__Exercise brief__. Needed from the data below: all lines that contain the word "agent".

__Exercise inputs__.
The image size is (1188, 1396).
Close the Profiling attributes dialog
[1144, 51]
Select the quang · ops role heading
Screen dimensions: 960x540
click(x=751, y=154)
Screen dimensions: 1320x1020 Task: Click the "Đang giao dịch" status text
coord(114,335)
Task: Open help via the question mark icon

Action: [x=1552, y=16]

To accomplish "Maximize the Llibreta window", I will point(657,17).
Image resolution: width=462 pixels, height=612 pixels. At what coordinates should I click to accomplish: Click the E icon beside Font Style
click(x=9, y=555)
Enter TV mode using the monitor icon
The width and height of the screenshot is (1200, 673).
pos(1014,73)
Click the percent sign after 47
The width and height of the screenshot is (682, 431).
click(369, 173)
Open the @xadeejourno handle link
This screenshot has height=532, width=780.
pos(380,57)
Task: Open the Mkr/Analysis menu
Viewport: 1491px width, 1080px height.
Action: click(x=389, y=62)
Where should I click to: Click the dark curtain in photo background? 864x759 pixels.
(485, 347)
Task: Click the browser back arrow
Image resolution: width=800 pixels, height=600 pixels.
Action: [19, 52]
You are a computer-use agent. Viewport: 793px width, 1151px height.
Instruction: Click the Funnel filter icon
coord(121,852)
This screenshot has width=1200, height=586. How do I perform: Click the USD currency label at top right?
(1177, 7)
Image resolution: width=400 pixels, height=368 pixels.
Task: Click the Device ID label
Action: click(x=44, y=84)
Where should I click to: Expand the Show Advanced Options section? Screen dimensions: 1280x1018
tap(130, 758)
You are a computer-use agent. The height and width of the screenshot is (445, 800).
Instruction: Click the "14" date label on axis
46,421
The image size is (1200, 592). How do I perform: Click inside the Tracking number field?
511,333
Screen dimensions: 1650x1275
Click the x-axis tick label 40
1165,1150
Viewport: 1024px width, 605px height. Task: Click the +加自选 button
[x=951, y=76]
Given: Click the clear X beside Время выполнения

__Output for this task__.
You are a computer-use agent. Viewport: 793px width, 1151px height.
You are a computer-use agent. The height and width of the screenshot is (445, 800).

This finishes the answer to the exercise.